Why Netty's FastThreadLocal is fast

Posted by v0id on Mon, 14 Oct 2019 13:53:46 +0200

Preface

Recently, when looking at the netty source code, I found a class called FastThreadLocal. JDK itself has a ThreadLocal class, so I can roughly think of this class is faster than jdk's own, where is the main speed, and why it is faster. Here is a brief analysis.

performance testing

ThreadLocal is mainly used in multi-threaded environment to easily obtain the data of current threads. Users do not need to care about multi-threaded issues, so they can use it conveniently. In order to illustrate the problem, two scenarios are tested separately: multiple threads operate the same ThreadLocal, and multiple ThreadLocals under a single thread. The following are tested separately:

1. Multiple threads operate on the same ThreadLocal

The test code is used for ThreadLocal and FastThreadLocal respectively. Some of the code are as follows:

public static void test2() throws Exception {
        CountDownLatch cdl = new CountDownLatch(10000);
        ThreadLocal<String> threadLocal = new ThreadLocal<String>();
        long starTime = System.currentTimeMillis();
        for (int i = 0; i < 10000; i++) {
            new Thread(new Runnable() {

                @Override
                public void run() {
                    threadLocal.set(Thread.currentThread().getName());
                    for (int k = 0; k < 100000; k++) {
                        threadLocal.get();
                    }
                    cdl.countDown();
                }
            }, "Thread" + (i + 1)).start();
        }
        cdl.await();
        System.out.println(System.currentTimeMillis() - starTime + "ms");
    }

The above code creates 10,000 threads, sets them to ThreadLocal, get s 100,000 times, and then calculates the total time consumption through CountDownLatch. The running result is about 1,000 Ms.
Next, test FastThreadLocal. The code is similar:

public static void test2() throws Exception {
        CountDownLatch cdl = new CountDownLatch(10000);
        FastThreadLocal<String> threadLocal = new FastThreadLocal<String>();
        long starTime = System.currentTimeMillis();
        for (int i = 0; i < 10000; i++) {
            new FastThreadLocalThread(new Runnable() {

                @Override
                public void run() {
                    threadLocal.set(Thread.currentThread().getName());
                    for (int k = 0; k < 100000; k++) {
                        threadLocal.get();
                    }
                    cdl.countDown();
                }
            }, "Thread" + (i + 1)).start();
        }

        cdl.await();
        System.out.println(System.currentTimeMillis() - starTime);
    }

After running, the result is about 1000ms. It can be found that there is no difference in performance between the two types of ThreadLocal in this case. The second case is tested below.

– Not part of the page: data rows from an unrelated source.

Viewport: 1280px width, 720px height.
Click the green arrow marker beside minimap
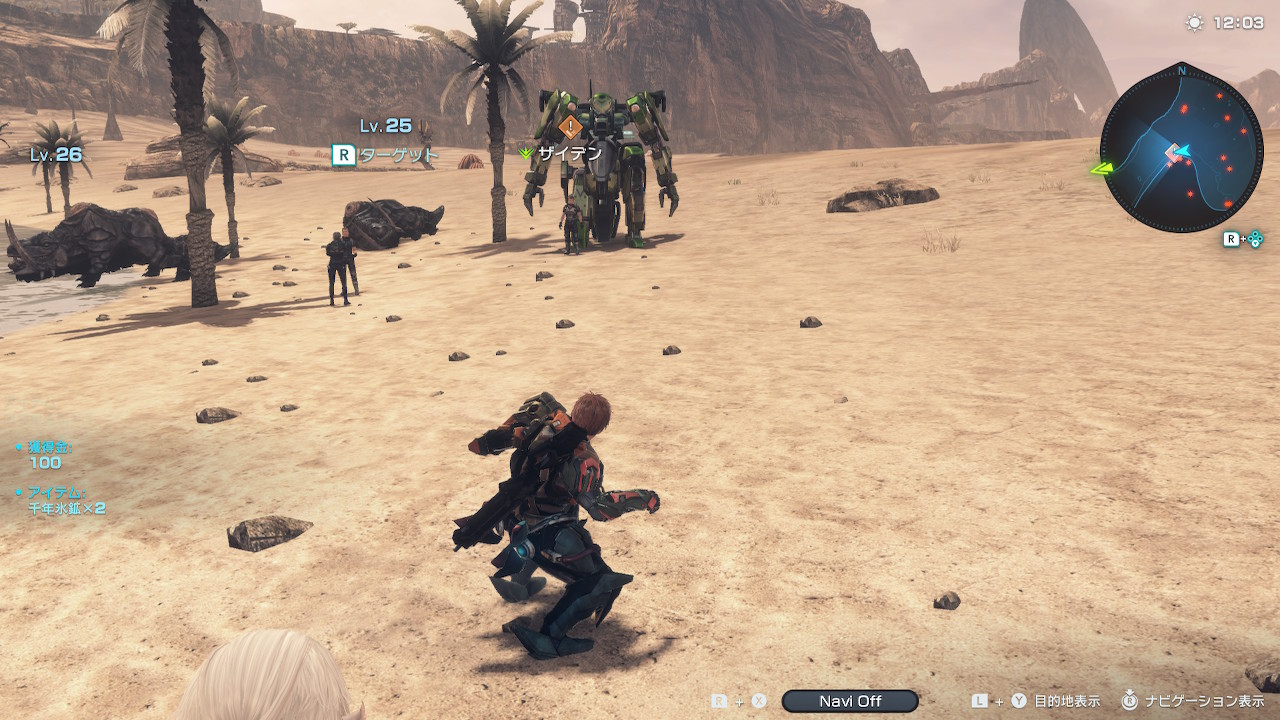1102,169
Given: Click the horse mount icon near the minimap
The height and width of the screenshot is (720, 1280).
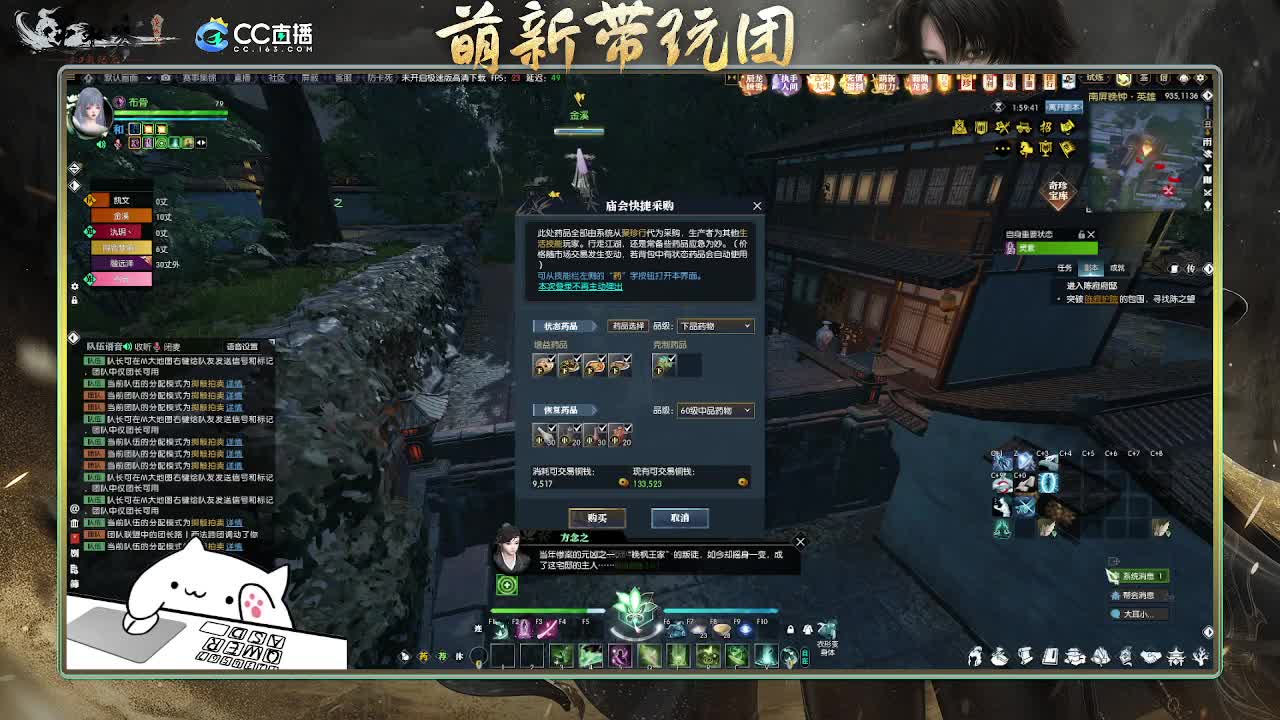Looking at the screenshot, I should coord(1025,149).
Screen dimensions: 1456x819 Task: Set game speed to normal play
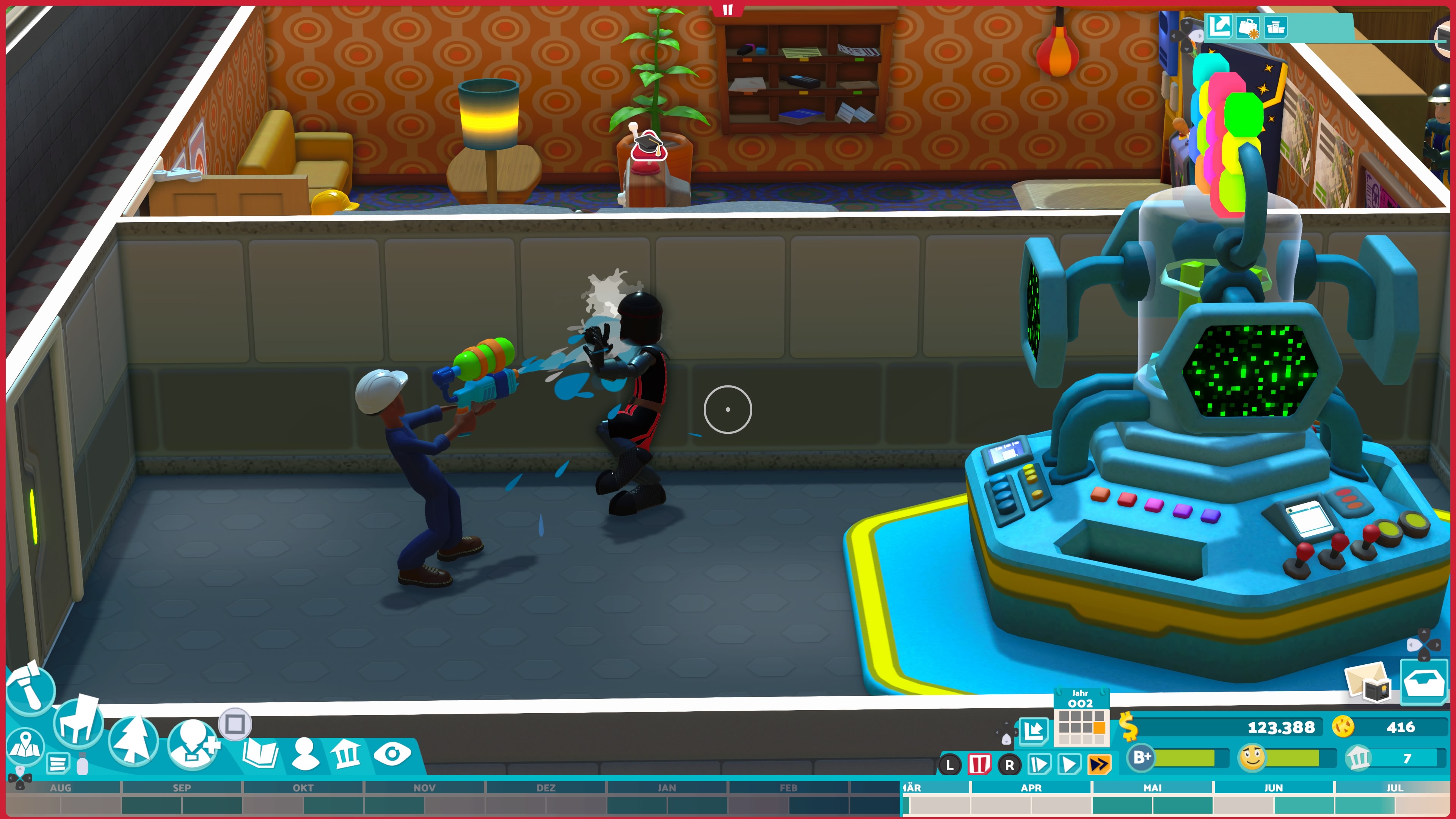pyautogui.click(x=1069, y=765)
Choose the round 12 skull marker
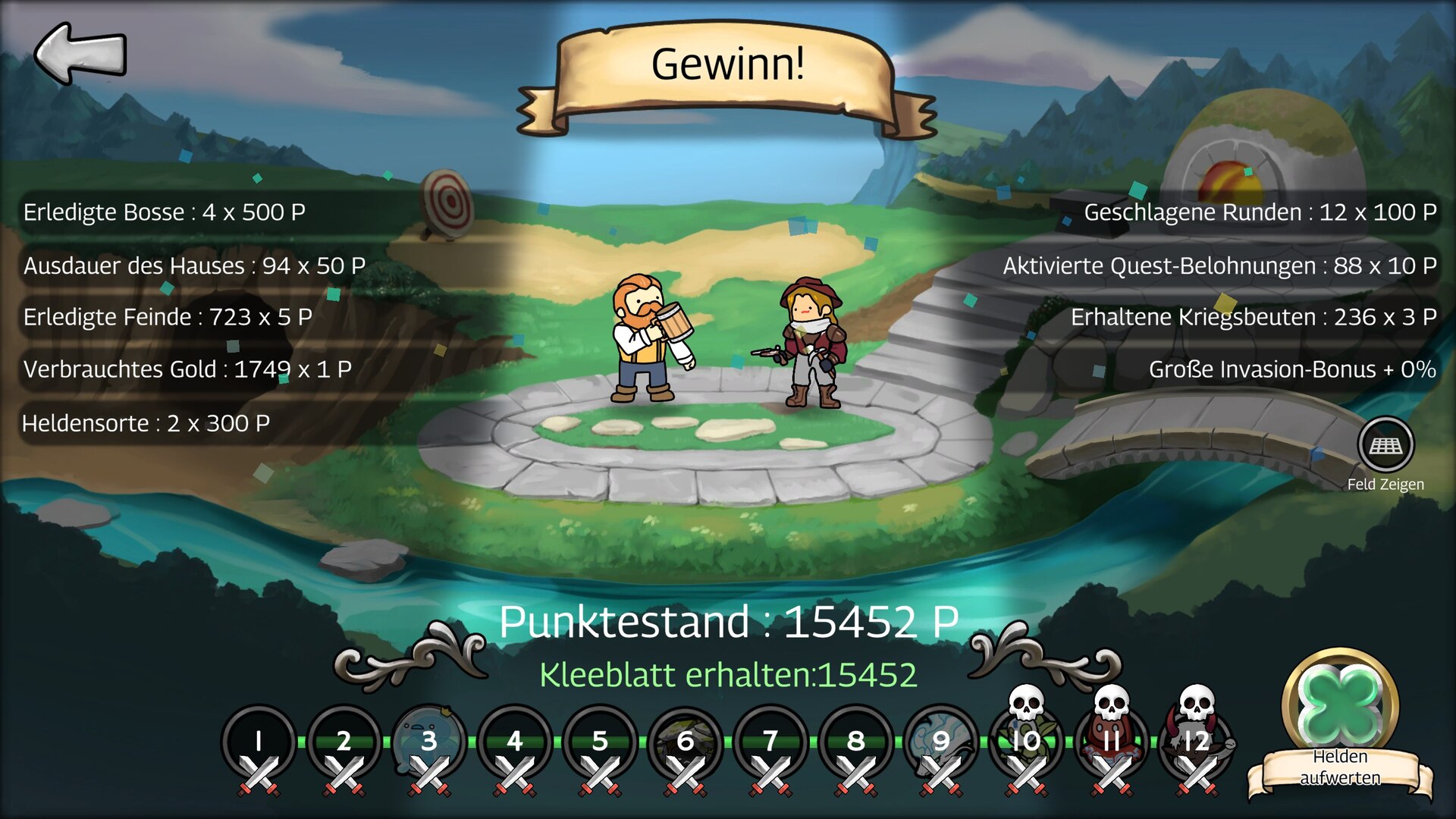The image size is (1456, 819). pyautogui.click(x=1197, y=739)
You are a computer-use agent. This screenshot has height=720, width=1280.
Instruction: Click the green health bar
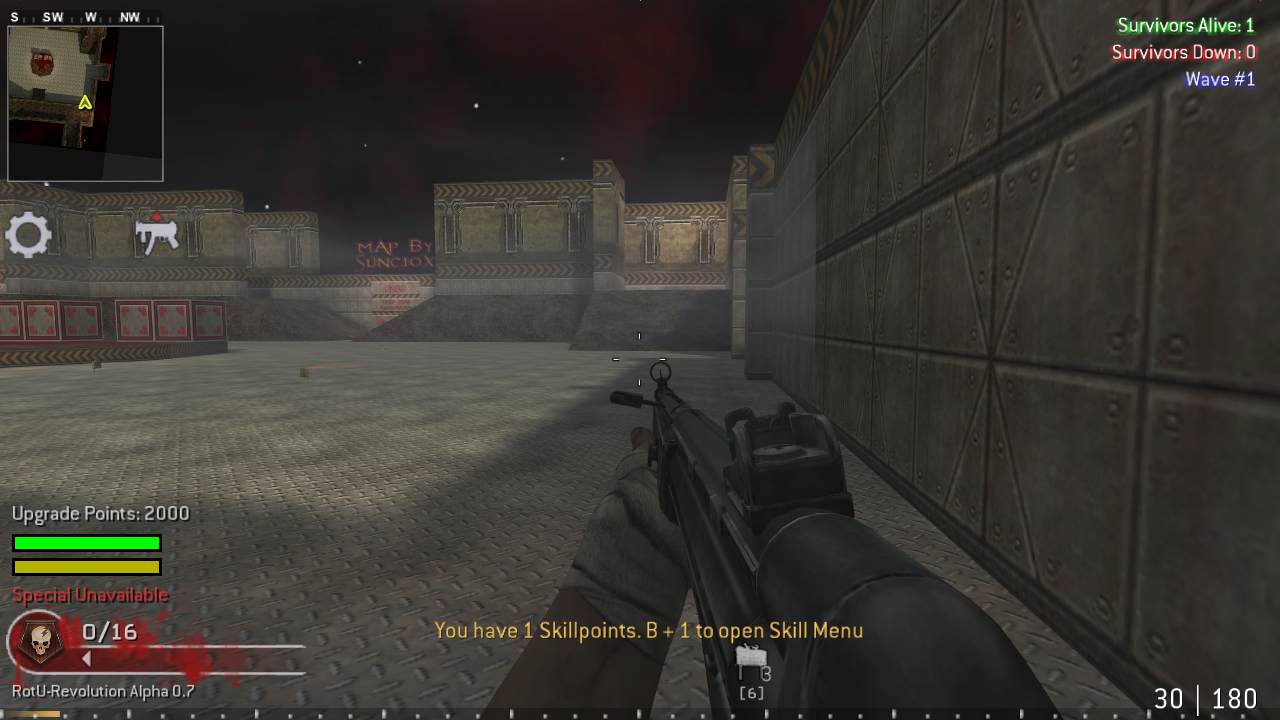coord(86,542)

2. Multiple ThreadLocal s under a Single Thread

The test code is used for ThreadLocal and FastThreadLocal respectively. Some of the code are as follows:

    public static void test1() throws InterruptedException {
        int size = 10000;
        ThreadLocal<String> tls[] = new ThreadLocal[size];
        for (int i = 0; i < size; i++) {
            tls[i] = new ThreadLocal<String>();
        }
        
        new Thread(new Runnable() {
            @Override
            public void run() {
                long starTime = System.currentTimeMillis();
                for (int i = 0; i < size; i++) {
                    tls[i].set("value" + i);
                }
                for (int i = 0; i < size; i++) {
                    for (int k = 0; k < 100000; k++) {
                        tls[i].get();
                    }
                }
                System.out.println(System.currentTimeMillis() - starTime + "ms");
            }
        }).start();
    }

The above code creates 10,000 ThreadLocals, and then uses the same thread to set the ThreadLocal value, while get 100,000 times, running results: about 2,000 ms;
Next, we test FastThreadLocal. The code is similar to that of FastThreadLocal.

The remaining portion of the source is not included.